> Yapılacak iş:
Siyasetin gölgesi üzerine yazıda "durumda" sözcüğüyle biten bütün cümleleri geçtikleri sırayla yazın.

──────── Okuma parçası ────────

Siyasetin gölgesinde hayat

Çok partili hayata geçmemizin üzerinden 75 yıl geçmesine rağmen demokratik kuralları tam olarak uygulayamadığımızdan olsa gerek bir türlü istediğimiz en azından talep ettiğimiz yaşam şartlarına ulaşamadığımızı çok net bir şekilde söyleyebiliriz.

2018 yılında tanıştığımız Cumhurbaşkanlığı hükümet sistemi dolayısı ile milletvekilliği, TBMM gibi yıllar yılı hayatımıza olan pek çok alışkanlık bizi terk etmiş durumda.

İsmine “normalleşme” dediğimiz ancak tam aksi bir noktaya doğru koşmaya başladığımız bu durum var olan şartlar gereği ülke sınırları içerisinde yaşayan milyonlarca vatandaşı tam olarak ortadan ikiye ayırmış durumda.

Artık vatandaşlarına var olandan daha rahat bir hayat sağlamanın hesaplarını yapan AB ülkelerinde birkaç kez daha belirttiğimiz gibi o ülkelerde yaşayan insanların siyasetten bize göre daha uzak kalmalarına vesile oluyor.

Biz çok uzun zamandır istemememize rağmen siyaset ile yatıp siyaset ille kalkmak durumunda kalıyoruz, Sabah erken saatlerde başlayan ve bir türlü bitip tükenmeyen siyasi tartışmalar gölgesinde ömrümüz geçip gitti.

Siyasetin o bildiğimiz gölgesinin daha uzun yıllar üzerimizden gitmeyeceği çok net bir şekilde belli olmuş durumda.

Bize öğretildiği gibi demokrasi tam olarak tahammül rejimidir, Dolayısı ile demokrasinin vazgeçilmez unsurlarından birincisi olan tahammül ikliminde bizi kuşatmasını bekleyip duruyoruz.

Siyaset kurumunun başında bulunanlar biraz müsamahakar olsa artık kaybetmek üzere olduğumuz tevazuyu hayatımızda hakim kılsalar belki şu günlerde var olan karanlık iklimden daha kolay çıkma imkanı bulabileceğiz.

──────── Sağlanan kayıtlar ────────

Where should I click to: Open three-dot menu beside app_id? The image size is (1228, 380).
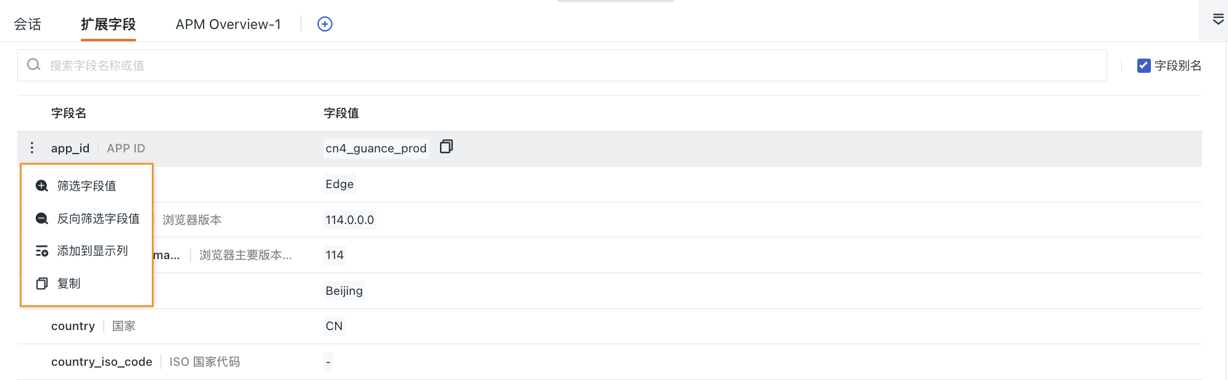coord(32,148)
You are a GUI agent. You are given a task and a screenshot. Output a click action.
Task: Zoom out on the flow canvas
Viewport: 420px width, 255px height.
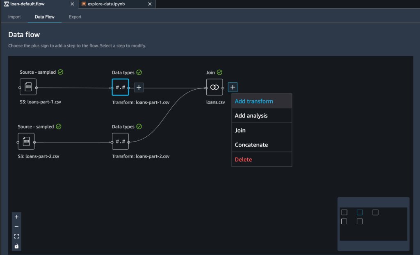point(16,227)

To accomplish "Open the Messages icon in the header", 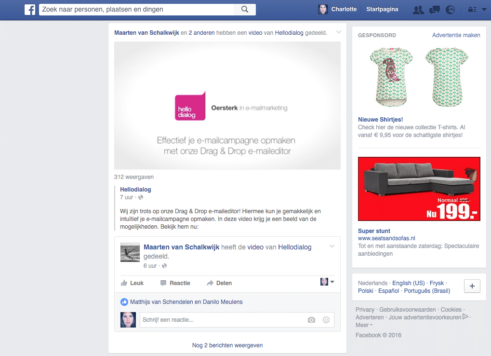I will click(x=434, y=9).
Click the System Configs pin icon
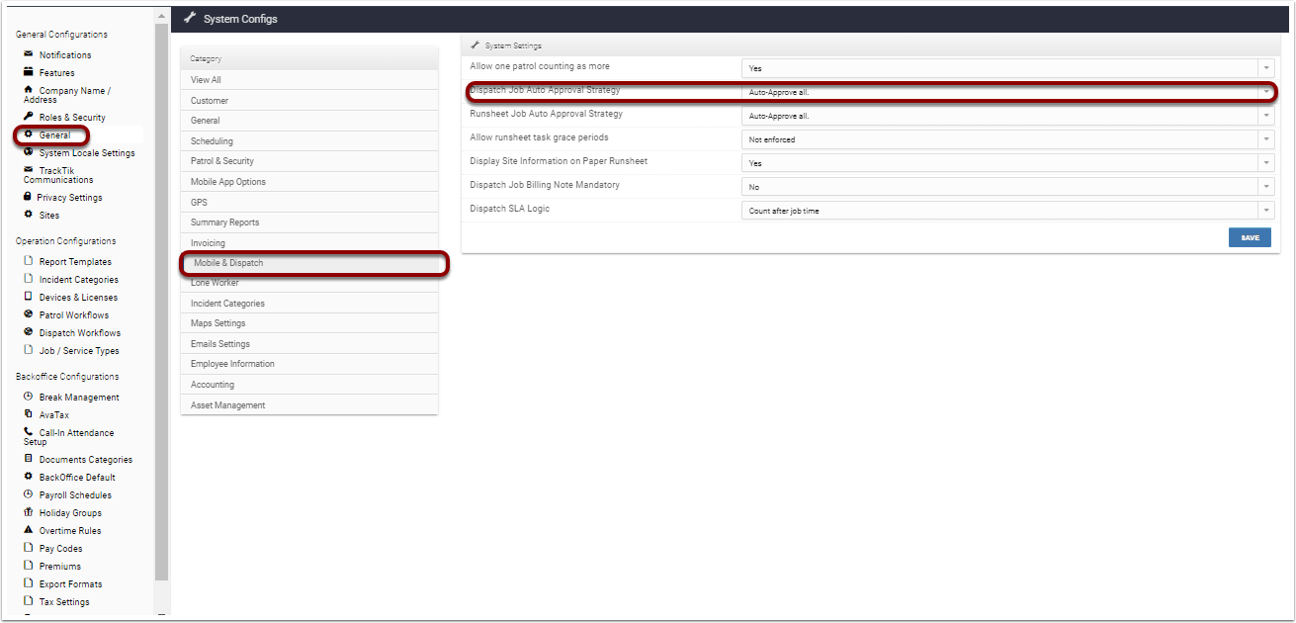This screenshot has width=1296, height=623. click(190, 18)
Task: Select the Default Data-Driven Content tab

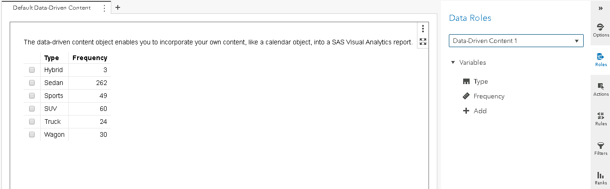Action: pos(52,8)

────────

> Görevin sonucu:
- 2018 yılında tanıştığımız Cumhurbaşkanlığı hükümet sistemi dolayısı ile milletvekilliği, TBMM gibi yıllar yılı hayatımıza olan pek çok alışkanlık bizi terk etmiş durumda.
- İsmine “normalleşme” dediğimiz ancak tam aksi bir noktaya doğru koşmaya başladığımız bu durum var olan şartlar gereği ülke sınırları içerisinde yaşayan milyonlarca vatandaşı tam olarak ortadan ikiye ayırmış durumda.
- Siyasetin o bildiğimiz gölgesinin daha uzun yıllar üzerimizden gitmeyeceği çok net bir şekilde belli olmuş durumda.